Retrieval-Augmented Generation (RAG) system over a code repository for a question-answering task
Developed as part of an application for a JetBrains internship.
- Python 3.9+
- Conda (for environment management)
Clone the repository and install dependencies:
git clone https://github.com/AStroCvijo/llm_listwise_reranker_for_coderag.git
cd llm_listwise_reranker_for_coderag
conda create -n rag python=3.9
conda activate rag
pip install -r requirements.txt --index-url https://download.pytorch.org/whl/cu124 --extra-index-url https://pypi.org/simple --extra-index-url https://pypi.ngc.nvidia.com
python main.py -ui
To evaluate the model on the provided test set:
chmod +x eval.sh
./eval.sh
Argument | Description | Default | Options |
---|---|---|---|
-k , --top_k |
Number of results retrieved per query | 30 |
Any positive integer |
-cs , --chunk_size |
Text chunk size for indexing | 1200 |
Any positive integer |
-co , --chunk_overlap |
Overlapping tokens between chunks | 200 |
Any non-negative integer |
-ls , --llm_summary |
Enable document summarization | True |
True , False |
-em , --embedding_model |
Embedding model selection | text-embedding-3-large |
text-embedding-3-large , text-embedding-3-small , text-embedding-ada-002 |
-m , --llm |
LLM model to use | gpt-4o-mini |
gpt-3.5-turbo , gpt-4o-mini |
-ui , --user_interface |
Enable UI mode | False |
True , False |
-v , --verbose |
Enable debugging output | False |
True , False |
-e , --eval |
Enable evaluation mode | False |
True , False |
-ru , --repo_url |
Repository URL for indexing | https://github.com/viarotel-org/escrcpy |
Any valid repo URL |
For detailed experiments and evaluations of this RAG system, please refer to the following document:
This document provides comprehensive insights into the performance, benchmarks, and various configurations tested during the development of the LLM Listwise Reranker for CodeRAG. It includes comparisons of different embedding models, chunk sizes, and other parameters to help you understand the system's capabilities and optimize it for your specific use case.
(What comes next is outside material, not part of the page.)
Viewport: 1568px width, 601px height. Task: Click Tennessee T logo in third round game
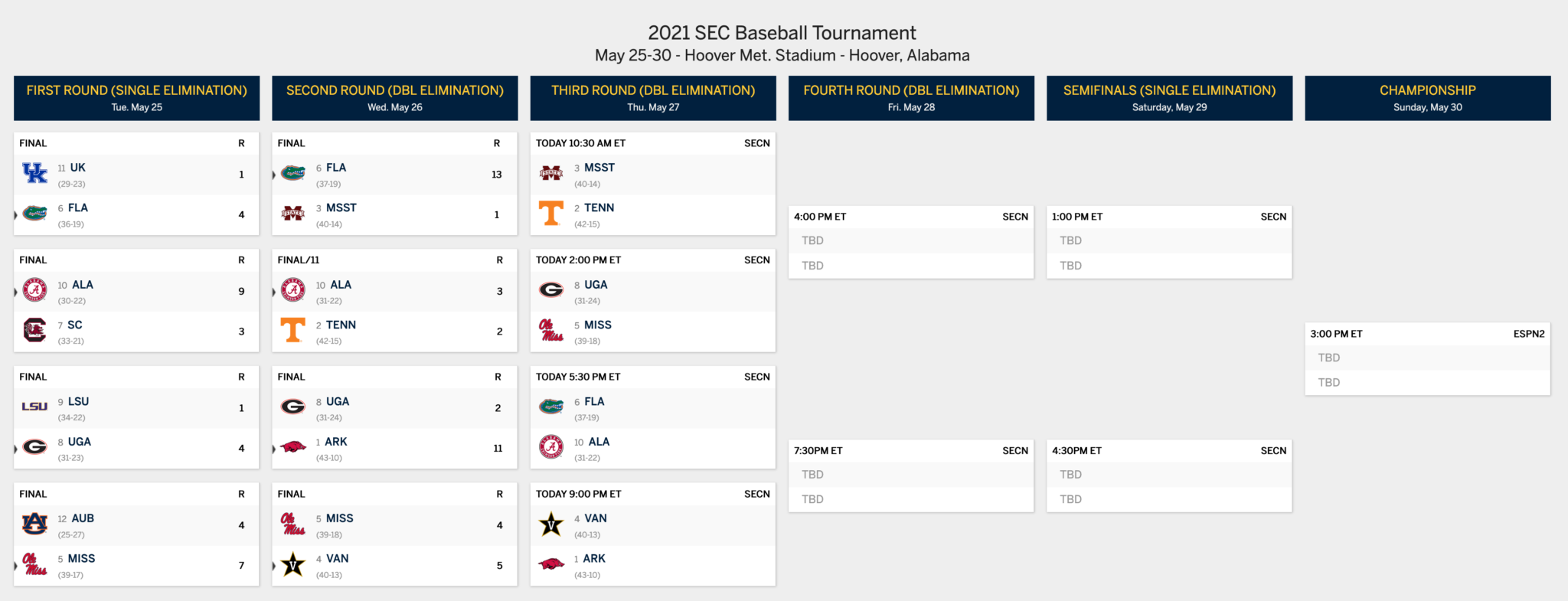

Currently, utils/handlers.py
contains the handlers for LLM and embedding models, but only OpenAI models are implemented. To use a different LLM or embedding model, you can modify the logic in utils/handlers.py
accordingly.
Note: The LLMs used should be compatible with LangChain and, preferably, support structured output. Additionally, they should have a context length of at least 16,385 tokens for optimal performance.
- - Implement proper Contextual embedding
- - Hugging Face Model Handling